Thanks. That sounds like what I need.

Lmatnme, thanks. the link is not a problem and I appreciate it vs. making me search for something. My current system lets me use 1 remote as a transmitter, and 1+ as receivers. I can set of 10 remote camras if I had 11 transmitters. But I must press the remote, and I'd prefer to press the shutter button on the camera in my hands. That lets me compose and shoot normally, while the remote just fires. 

Say for example B-Ball, I am under the net and 3 feet off the court, but also shooting remotely from the rafters:


Untitled by RexPhoto91, on Flickr


----------



## winglet (Jun 18, 2014)

I don't understand the problem exactly, can't you just put one trigger in the hotshoe of the camera in your hand, the other with a shutter release cable attached to the remote camera? Then when you fire the camera in your hand, it would trigger the remote camera?

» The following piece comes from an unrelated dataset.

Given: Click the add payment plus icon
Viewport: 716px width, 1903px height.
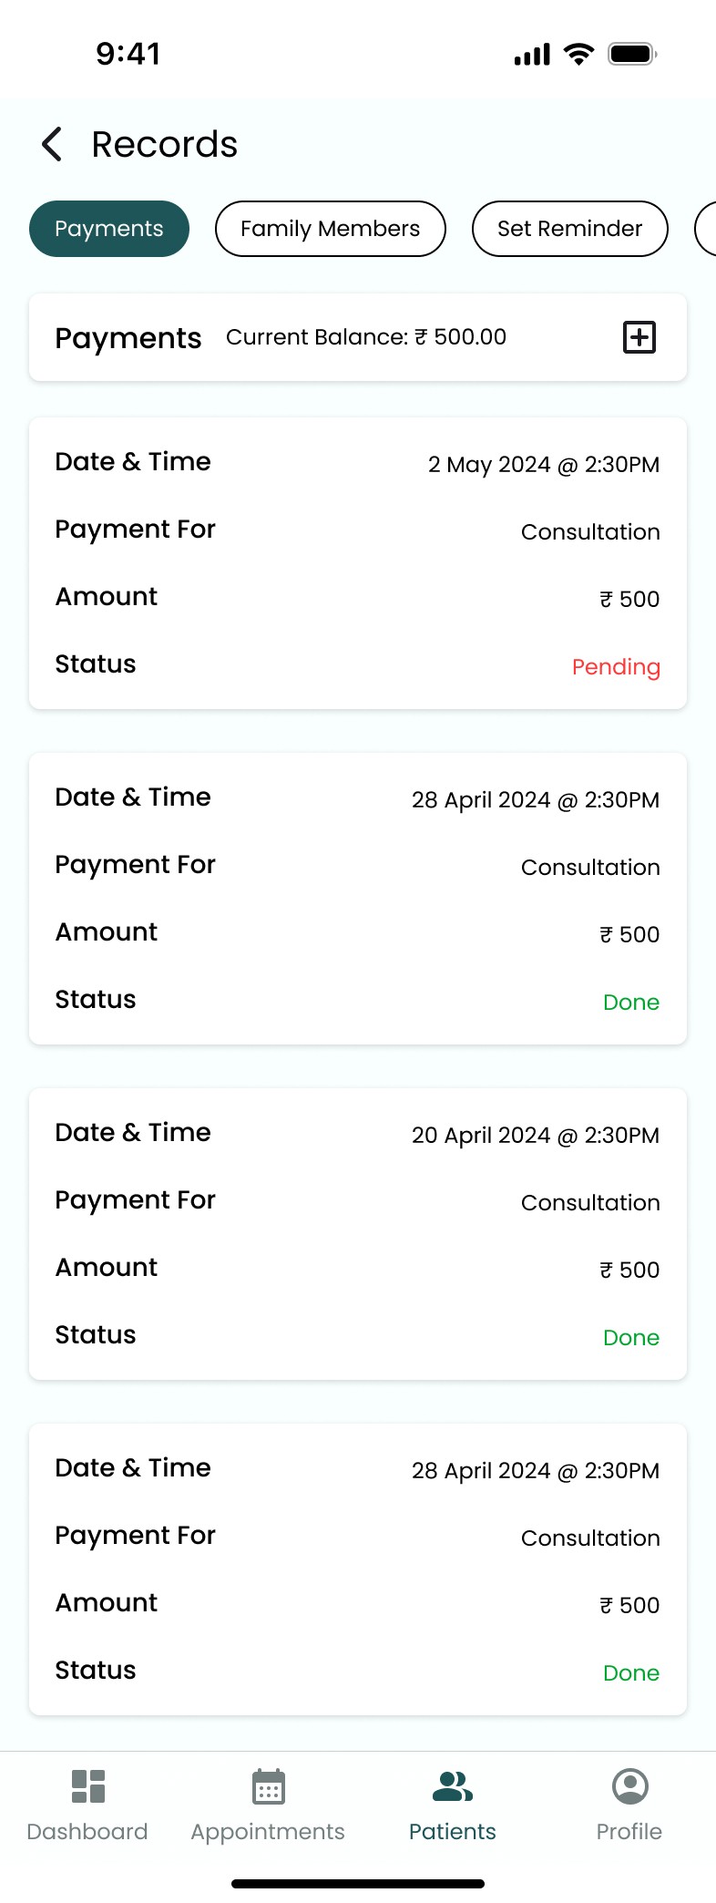Looking at the screenshot, I should (639, 337).
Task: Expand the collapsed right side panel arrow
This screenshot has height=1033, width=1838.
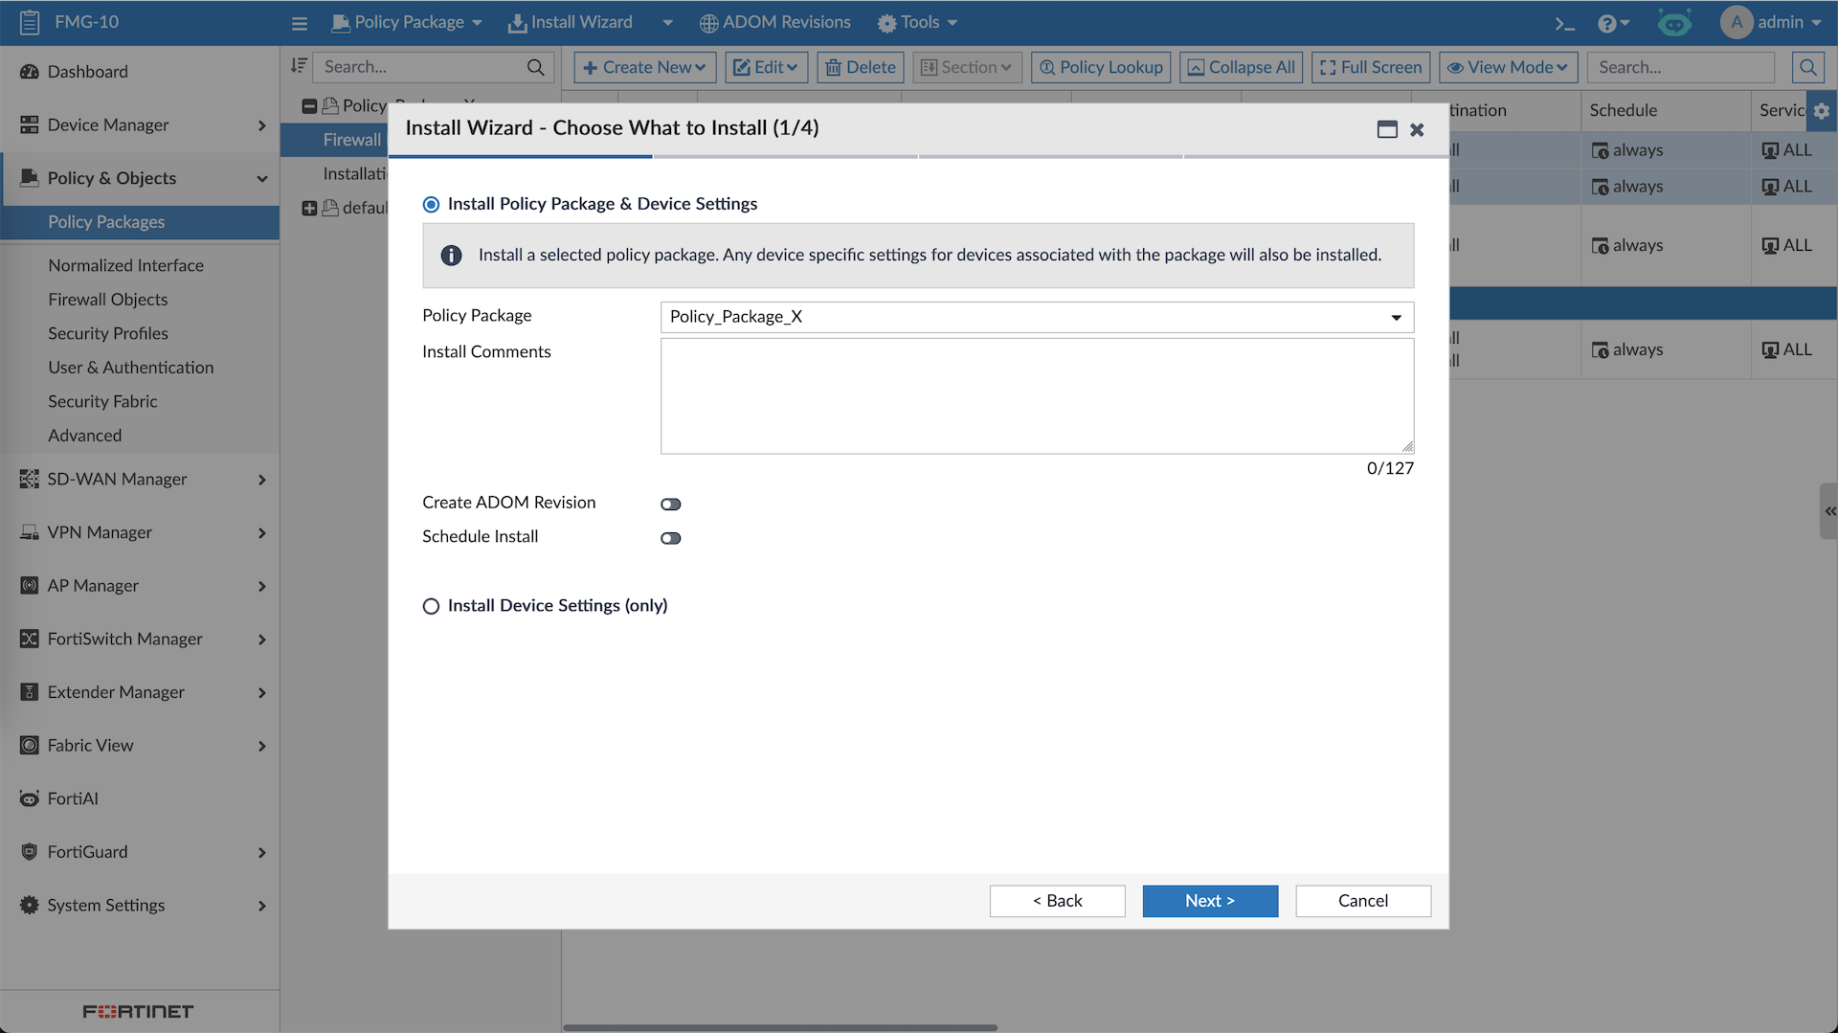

Which model of triggers do you have?


----------



## TexPhoto (Jun 19, 2014)

winglet said:


> I don't understand the problem exactly, can't you just put one trigger in the hotshoe of the camera in your hand, the other with a shutter release cable attached to the remote camera? Then when you fire the camera in your hand, it would trigger the remote camera?
> 
> Which model of triggers do you have?



I have RF-603c's. And that is exactly the problem. Using one as a transmitter will fire the remote camera only if you press the button on the transmitter. Placing it on the hotshot and firing the camera does nothing. If you set up the receiver with a flash, the flash will fire.


----------